#### TEXT BLOCK:
When my husband and I lived in LA, there was this macrobiotic restaurant around the corner called M Cafe that served these Madras Tempeh Salad Wraps. They were incredible. Neither one of us followed a macrobiotic diet, nor were we vegan, but this was one of the best wraps I’ve ever had in my entire life. It’s been years since we’ve had one, and the other day we both found ourselves craving them. So I set out to make a curried chicken salad wrap that I could call my own, but that would make us think of our LA days.
Lots of things were amazing about living in Los Angeles. The biggest thing being the food. You could get any kind of food you wanted, and the best part was… usually they would deliver. Yeah… we got pretty spoiled in the food department from living there, and it was a huge adjustment coming back home to North Carolina. But once I realized I was actually capable of mimicking a lot of the foods we had grown to love so much out there, on our new North Carolina budget, we didn’t really miss it anymore.
And that’s why I started this blog.
I feel like food is one of those things that really allows us to go back to special memories, or travel to places we’ve never been… you can really be transported to another place and time through your tastebuds. And that’s just plain awesome.
I’d never trade our experience living in California. We were young, newly married, career hungry, and really just in need of some fun living. And making these wraps definitely reminded me of those days. But after I made them, and we got to taste my version of this old food memory, we began a new one. My version, that we ate on a blanket in our sweet, small town, under the hot summer sun, listening to a live band play bluegrass while our children climbed the magnolia tree behind us, officially trumps the old one.
What a lovely new memory we now have.
curried chicken salad wraps
c u r r y d r e s s i n g
In a large bowl, combine the following… (this can be done in advance)
2 TB mayonnaise
1/2 cup plain yogurt (I used fat free and really enjoy the tang it brings to the dressing)
1 TB dijon mustard
2 TB honey
3 tsp yellow curry powder (I have my own recipe HERE)
1 lime, zested
1/2 lime, juiced
fat pinch kosher salt
c u r r i e d c h i c k e n s a l a d
To the bowl, add the following ingredients…
1 whole chicken breast, cooked and shredded (I used a store-bought rotisserie chicken because I had one, and they’re generally smaller than if you were to buy the boneless skinless breasts at the grocery store. It was roughly 2 cups of cooked, shredded chicken)

#### RECORDED DATA:

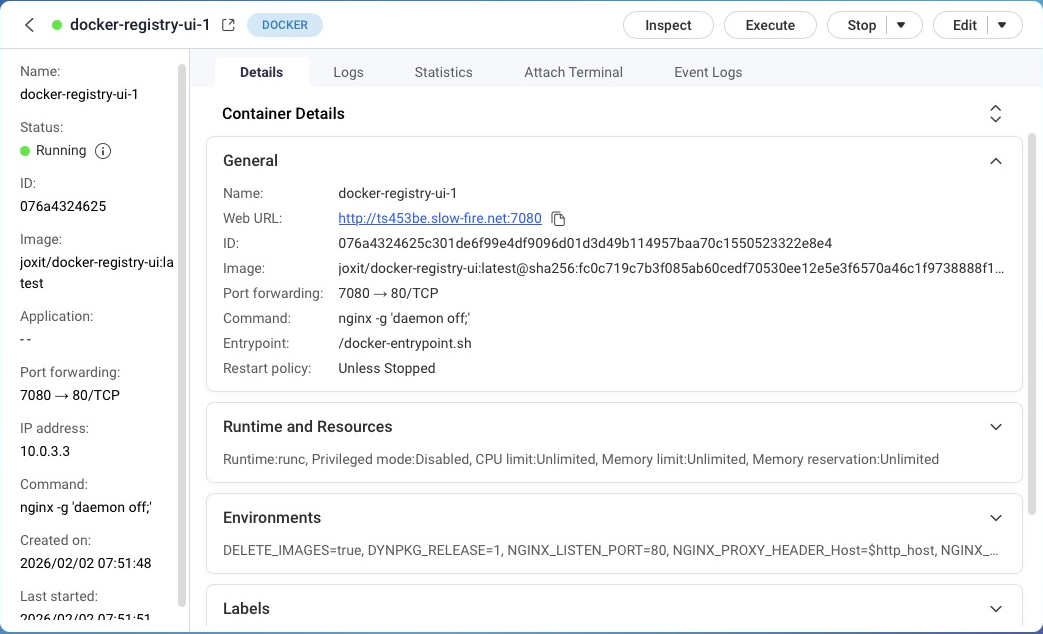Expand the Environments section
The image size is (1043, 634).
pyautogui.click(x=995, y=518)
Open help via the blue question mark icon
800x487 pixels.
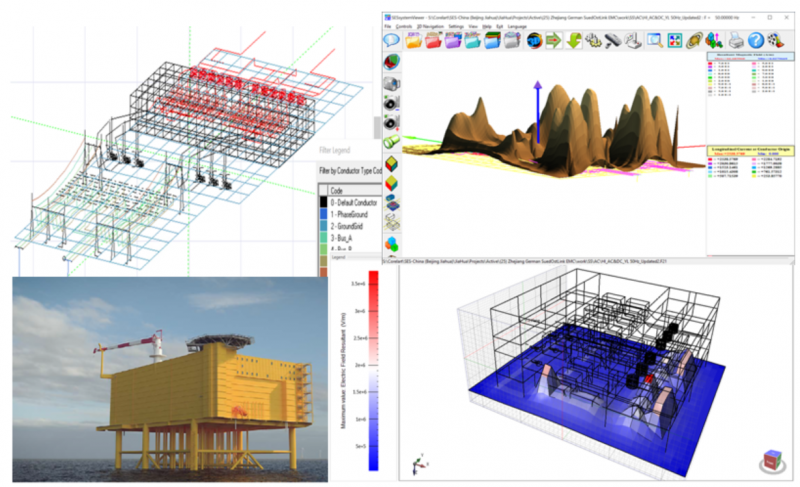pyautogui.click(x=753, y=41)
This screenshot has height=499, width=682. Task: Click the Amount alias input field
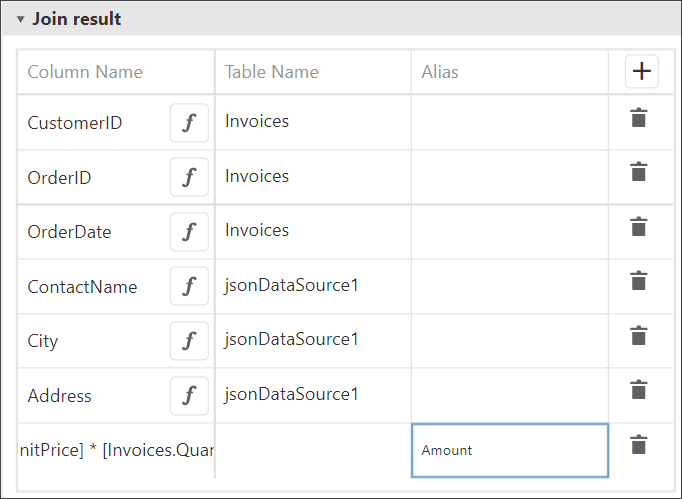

#### WHAT IS ASKED:
A – In the curried chicken salad post, what was the name of the restaurant near the couple's home in LA?
B – Reproduce the curried chicken salad post starting with "2 TB mayonnaise" and going on through "own recipe HERE)", replacing "honey" with "maple syrup".

#### SOLVED TASKS:
A – M Cafe

B –
2 TB mayonnaise
1/2 cup plain yogurt (I used fat free and really enjoy the tang it brings to the dressing)
1 TB dijon mustard
2 TB maple syrup
3 tsp yellow curry powder (I have my own recipe HERE)